Can you print the data exactly and leave out each image?

Data extracted from a collection:
------------------------------------------------------------------------
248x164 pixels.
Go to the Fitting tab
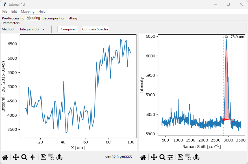72,18
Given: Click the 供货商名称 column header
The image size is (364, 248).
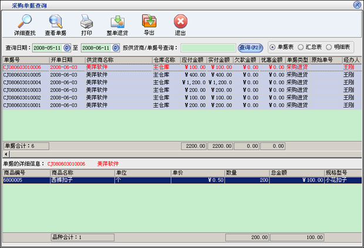Looking at the screenshot, I should tap(117, 60).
------------------------------------------------------------------------
**Written reply:**
248x164 pixels.
Go to the Fitting tab
72,18
Given: Click the 供货商名称 column header
The image size is (364, 248).
Looking at the screenshot, I should tap(117, 60).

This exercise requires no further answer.